● Document:

★ ★ ★

BDMM-Prime for Macroevolution
This tutorial assumes that you have already gained some experience using BEAST2. If you have not already done so, we recommend first completing the following tutorials:
Background
BDMM-Prime is a package written for flexible phylodynamic inference. It combines the functionality of multiple other packages, including the BDMM, BDSKY and SA packages, and can be applied to a wide range of scenarios in epidemiology and macroevolution. Due to the flexibility and the large variety of ways in which model parameters can be combined using BDMM-Prime there’s more options to consider when setting up your analysis.
This tutorial walks you through some examples of how the package can be applied in macroevolution. For an example in epidemiology see the BDMM-Prime package website.
The data
We’ll use a published dataset of aminotes that has been used previously to explore the early evolution of this group.

★ ★ ★

● Available data:
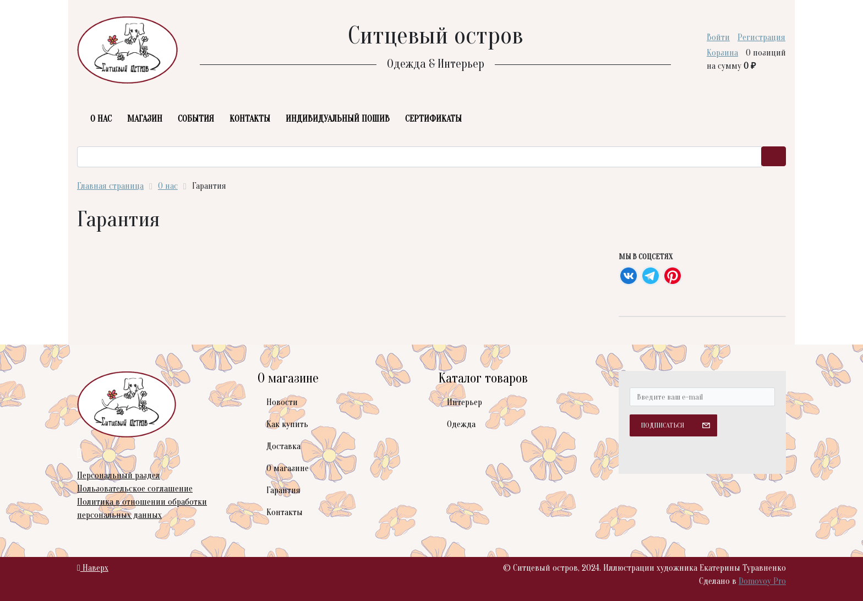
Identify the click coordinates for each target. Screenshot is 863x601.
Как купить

★ ★ ★

● The tasks:
(a) According to the BDMM-Prime tutorial, which packages' functionality does BDMM-Prime combine?
(b) Decide whether each statement agrees with the BDMM-Prime tutorial. Answer yes or no, and quote the words of the tutorial that settle it.
(i) BDMM-Prime can be applied only to scenarios in epidemiology.
(ii) The tutorial assumes some prior experience with BEAST2.
(iii) An example in epidemiology can be found on the BDMM-Prime package website.
(c) Write the next few sentences of the BDMM-Prime tutorial, starting after its last sentence.

● Final results:
(a) It combines the functionality of the BDMM, BDSKY and SA packages, among others.

(b)
(i) No: "can be applied to a wide range of scenarios in epidemiology and macroevolution"
(ii) Yes: "This tutorial assumes that you have already gained some experience using BEAST2."
(iii) Yes: "For an example in epidemiology see the BDMM-Prime package website."

(c)
The data comprises 294 characters for 70 fossils, as well as their age and locality information, spanning ~70 myr from the late Carboniferous to the mid Triassic. The specimens can be categorised into three broad geographic areas associated with the north, mid, and south of the supercontinent Pangea, corresponding approximately to what would be known today as Eurasia, North America, and South Africa.
Installing the BDMM-Prime package
The first thing we need to do is install the BDMM-Prime package. This package is not yet listed in the Package Manager in BEAUTi, so we need to install it using the package URL.
- Open BEAUTi and go to File > Manage Packages.
- Select ‘Package repositories’ at the bottom of this window. This will open the ‘Package Repository Manager’.
- At the bottom click ‘Add URL’ and enter the following address: https://tgvaughan.github.io/BDMM-Prime/package.xml
After you click ‘OK’ your window should look like this:
- Click ‘Close’. The BDMM-Prime package should now appear in your list of available packages.
- Select the BDMM-Prime package and click ‘Install/Upgrade’ at the bottom of the window. This should bring up a message that confirms the package has been successfully installed.
- If you haven’t done so already, you will also need to install the MM package for models of morphological evolution to complete this tutorial. This package should already appear on the same list in the Package Manager. You just need to click ‘Install/Upgrade’.
Restart BEAUTi to set up an analysis using BDMM-Prime.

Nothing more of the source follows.